Circulation- two large bore intravenous line should be secured above the diaphragm due to enlarged uterus pressing on the iliac vessels. Initial resuscitation is with fluid and blood if needed. In case of urgent need for transfusion O negative blood should be used. Maternal hypotension should be treated aggressively. Fluids are the initially used for resuscitation, and vasopressors are less preferred. Vasopressors should be used only when blood pressure cannot be maintained even after fluid resuscitation. Vasopressors have adverse effect on uteroplacental blood flow [22]. Among vasopressors, epinephrine and norepinephrine may compromise the uterine blood flow and are best avoided [29]. However dopamine (5ug/kg) and ephedrine can be used without additionally compromising the uterine blood flow Bicarbonate should be used with caution as it leads to maternal hyperventilation [30].

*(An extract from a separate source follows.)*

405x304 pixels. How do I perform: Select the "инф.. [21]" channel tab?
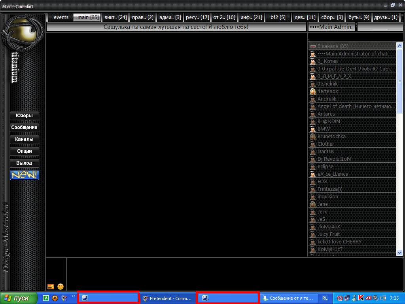(251, 17)
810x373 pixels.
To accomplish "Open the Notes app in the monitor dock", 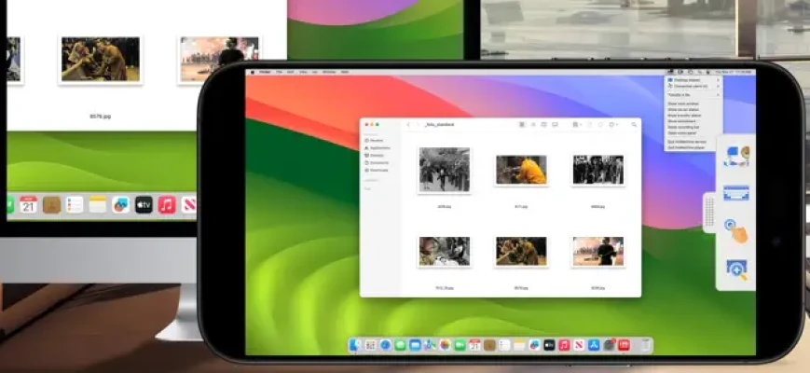I will 98,204.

Pregnant patients in second or third trimester should be nursed in left lateral decubitus position to avoid supine hypotension syndrome. Another option is left tilt of body by a wedge/backboard (in suspected spinal injury patients) or left uterine displacement. These also facilitate chest compressions if needed [31]. Supine hypotension may decrease venous return by as much as 30% [32]. For moribund pregnant patients following trauma the current recommendation is to deliver the foetus if viable within 5 minutes of start of cardiopulmonary resuscitation.

Secondary survey

The gestational age is determined. Foetus above 24 weeks is considered viable in the US. Thus a fundus level upto umbilicus may be considered viable given the error in this method (20 weeks corresponds to umbilicus). History taking is important as certain maternal conditions have a major impact on management like in preclampsia, patients have leaky capillaries and compromised renal function and are prone to develop pulmonary edema in case excessive fluid is given. They also have greater susceptibility to anaemia and hypovolemia due to vasoconstricted state. Other pre-injury conditions must also be looked into like previous caesarean section, preterm labour, anaemia, any chronic illness etc. History related to trauma such as presence of vaginal bleeding, anaemia, leakage of amniotic fluid should also be taken. All patient should be thoroughly examined. Patients should be examine with scrutiny especially for any concealed haemorrhage. Vaginal examination should be done for effacement, any leak, bleeding, laceration etc.

Foetal monitoring

History should be taken for foetal age. All pregnant women more than 20 weeks should be monitored by cardiotopography for atleast 6 hours [1,33-37]. Although a few earlier studies has recommended using monitoring upto 48 hours due to the late manifestation of abrupteo placentae [38,39]. There have been recommendations for all pregnant trauma patients of 23 weeks or more with the following, to be admitted for observation for 24 hours – uterine tenderness, significant abdominal pain, vaginal bleeding, sustained contractions, rupture of the membranes, atypical or abnormal foetal heart rate pattern, high risk mechanism of injury, or serum fibrinogen <200 mg/dL. Foetal heart rate monitoring should be done in more than or equal to 23 weeks gestation. Before 23 weeks foetal viability should be confirmed. A combination of electrophysiologic

 monitoring and physical examination gives 100% negative predictive value for adverse foetal outcome [40,41].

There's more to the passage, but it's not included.